In T 843/03 the board pointed out that the priority document had to provide an enabling disclosure (T 81/87, OJ 1990, 250; T 193/95) and recalled that it has been established in a number of board of appeal decisions that sufficiency of disclosure presupposes that the skilled person is able to obtain substantially all embodiments falling within the ambit of the claims and that he/she, in order to reach this goal, may not be confronted with an undue burden. The examining division had taken the view that the first priority document was not enabling for the production of the claimed VLP (virus-like particle) comprising human papilloma virus-16 (HPV-16) L1 capsid protein.
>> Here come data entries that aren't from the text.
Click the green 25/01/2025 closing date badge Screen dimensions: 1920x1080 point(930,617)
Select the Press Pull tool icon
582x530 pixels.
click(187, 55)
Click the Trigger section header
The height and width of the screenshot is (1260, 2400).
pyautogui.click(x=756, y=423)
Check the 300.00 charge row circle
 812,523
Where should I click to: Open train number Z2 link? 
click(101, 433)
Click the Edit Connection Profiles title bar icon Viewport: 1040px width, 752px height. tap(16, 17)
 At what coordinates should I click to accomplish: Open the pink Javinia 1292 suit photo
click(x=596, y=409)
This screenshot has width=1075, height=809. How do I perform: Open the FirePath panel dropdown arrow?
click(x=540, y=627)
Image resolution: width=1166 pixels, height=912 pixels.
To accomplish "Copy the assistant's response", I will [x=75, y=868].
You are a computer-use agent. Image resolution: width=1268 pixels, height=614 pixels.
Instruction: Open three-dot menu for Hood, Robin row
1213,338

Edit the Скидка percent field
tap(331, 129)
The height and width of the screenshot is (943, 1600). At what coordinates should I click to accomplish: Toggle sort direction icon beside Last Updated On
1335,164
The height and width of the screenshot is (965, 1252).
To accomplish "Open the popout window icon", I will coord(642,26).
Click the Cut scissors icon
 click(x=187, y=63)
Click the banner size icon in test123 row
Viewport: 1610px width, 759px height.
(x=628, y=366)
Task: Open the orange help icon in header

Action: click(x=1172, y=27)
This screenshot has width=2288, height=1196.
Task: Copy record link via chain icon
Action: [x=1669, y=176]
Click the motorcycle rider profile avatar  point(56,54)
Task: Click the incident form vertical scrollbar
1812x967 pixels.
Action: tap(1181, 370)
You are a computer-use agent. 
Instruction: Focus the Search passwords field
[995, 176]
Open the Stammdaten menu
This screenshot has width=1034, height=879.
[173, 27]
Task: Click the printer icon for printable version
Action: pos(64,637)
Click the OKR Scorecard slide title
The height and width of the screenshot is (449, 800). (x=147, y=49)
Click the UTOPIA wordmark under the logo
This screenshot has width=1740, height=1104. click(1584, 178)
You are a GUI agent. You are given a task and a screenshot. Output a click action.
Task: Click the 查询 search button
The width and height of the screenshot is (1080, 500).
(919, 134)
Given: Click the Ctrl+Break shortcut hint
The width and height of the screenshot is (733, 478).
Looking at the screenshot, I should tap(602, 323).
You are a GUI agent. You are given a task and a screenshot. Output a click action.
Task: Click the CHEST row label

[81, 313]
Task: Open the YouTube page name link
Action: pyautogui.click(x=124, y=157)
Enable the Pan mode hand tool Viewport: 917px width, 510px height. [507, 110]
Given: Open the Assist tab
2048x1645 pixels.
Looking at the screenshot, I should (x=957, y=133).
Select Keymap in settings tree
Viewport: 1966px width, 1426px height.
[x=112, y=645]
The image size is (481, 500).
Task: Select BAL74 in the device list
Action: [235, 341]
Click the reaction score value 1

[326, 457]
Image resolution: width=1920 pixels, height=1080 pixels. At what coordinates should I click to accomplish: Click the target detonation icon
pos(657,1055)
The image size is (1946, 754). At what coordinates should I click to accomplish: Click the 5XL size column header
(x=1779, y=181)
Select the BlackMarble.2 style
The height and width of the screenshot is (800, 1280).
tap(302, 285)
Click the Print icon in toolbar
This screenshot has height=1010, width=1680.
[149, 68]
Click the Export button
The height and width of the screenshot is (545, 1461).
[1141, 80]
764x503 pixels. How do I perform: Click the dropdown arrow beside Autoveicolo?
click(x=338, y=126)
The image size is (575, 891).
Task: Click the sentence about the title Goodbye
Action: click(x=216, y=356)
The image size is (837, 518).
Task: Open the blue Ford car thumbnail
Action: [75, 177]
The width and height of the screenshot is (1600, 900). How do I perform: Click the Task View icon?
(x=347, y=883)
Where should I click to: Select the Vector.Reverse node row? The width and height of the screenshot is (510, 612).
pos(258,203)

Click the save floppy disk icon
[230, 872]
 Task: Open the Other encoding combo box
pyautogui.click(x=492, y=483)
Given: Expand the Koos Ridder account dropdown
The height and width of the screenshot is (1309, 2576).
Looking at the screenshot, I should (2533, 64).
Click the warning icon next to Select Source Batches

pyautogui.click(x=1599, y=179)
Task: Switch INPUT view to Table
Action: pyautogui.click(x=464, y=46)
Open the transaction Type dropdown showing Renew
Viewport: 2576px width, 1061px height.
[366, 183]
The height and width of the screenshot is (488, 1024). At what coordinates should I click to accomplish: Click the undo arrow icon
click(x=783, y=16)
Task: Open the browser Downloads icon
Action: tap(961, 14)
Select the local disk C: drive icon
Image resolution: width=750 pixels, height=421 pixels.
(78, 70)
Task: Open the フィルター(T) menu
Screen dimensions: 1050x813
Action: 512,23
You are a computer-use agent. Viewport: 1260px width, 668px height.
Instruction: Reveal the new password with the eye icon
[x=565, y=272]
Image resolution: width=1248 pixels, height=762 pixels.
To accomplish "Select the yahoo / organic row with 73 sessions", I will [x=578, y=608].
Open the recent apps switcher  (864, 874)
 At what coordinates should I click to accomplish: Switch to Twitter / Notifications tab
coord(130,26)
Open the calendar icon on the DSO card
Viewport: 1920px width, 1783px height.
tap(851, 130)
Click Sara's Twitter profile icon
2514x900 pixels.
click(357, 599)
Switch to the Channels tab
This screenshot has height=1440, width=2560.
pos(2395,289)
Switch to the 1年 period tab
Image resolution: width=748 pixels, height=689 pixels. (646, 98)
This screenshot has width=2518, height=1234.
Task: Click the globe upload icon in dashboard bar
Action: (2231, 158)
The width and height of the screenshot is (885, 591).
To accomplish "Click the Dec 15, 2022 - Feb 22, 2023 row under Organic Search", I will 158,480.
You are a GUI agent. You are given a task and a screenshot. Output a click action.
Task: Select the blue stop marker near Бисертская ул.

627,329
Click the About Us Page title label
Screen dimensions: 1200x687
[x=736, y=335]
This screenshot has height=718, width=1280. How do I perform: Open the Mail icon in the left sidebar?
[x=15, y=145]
However, based on previous case law on the requirement of Art. 83 EPC 1973 (T 19/90, OJ 1990, 476) and on the novelty requirement (T 464/94) the board concluded that, when an applicant provided a technical disclosure and prima facie evidence as to certain technical elements in an application, it was the EPO which had the burden of proof when judging that something was not shown. The board held that the examining division had not taken the legally appropriate approach when deciding to the disadvantage of the applicant with the reason that "[…] no absolute fact can be deduced from figure 7 as to whether it shows correctly formed HPV 16 particles or not". The board did not see full proof of such facts as a requirement within the framework of the EPC and could not see any serious doubts of the examining division substantiated by verifiable facts.
In T 903/05 the board rejected the argument of appellant II that the claims did not relate to the same invention since the priority document lacked any experimental data which made it plausible that the invention now claimed worked. The enablement of the disclosure of the priority document had explicitly not been challenged by appellant II. The board saw no legal basis for imposing additional criteria such as the presence of experimental data in the priority document which made it plausible that the invention would work. The board was furthermore convinced that the experimental data which were present in the patent and not in the priority document did not change the nature of the invention disclosed.
According to the board in T 107/09, the antibody MR1 was indispensable in order to reproduce the invention of claim 1. The "written" disclosure in the earlier US application from which priority was claimed, even if supplemented by common general knowledge, would not enable the skilled person to carry out the invention. The hybridoma cell line producing the antibody MR1 had been deposited with the ATCC (American Type Culture Collection) only after the filing date of the earlier application. In view of the absence of explicit provisions in the EPC as to when a deposit of biological material had to be made in relation to an earlier application (R. 28 EPC 1973 being concerned with European applications), the board referred in particular to decision G 1/03, according to which the requirement of sufficiency of disclosure had to be complied with - in relation to an earlier application from which priority was claimed - at the date of filing of that application. Thus, the board reasoned, if the deposit of biological material was necessary for the requirement of sufficiency of disclosure to be fulfilled for a "priority application", the deposit of this material had to have been made no later than the date of filing of that earlier application. This was not the case here.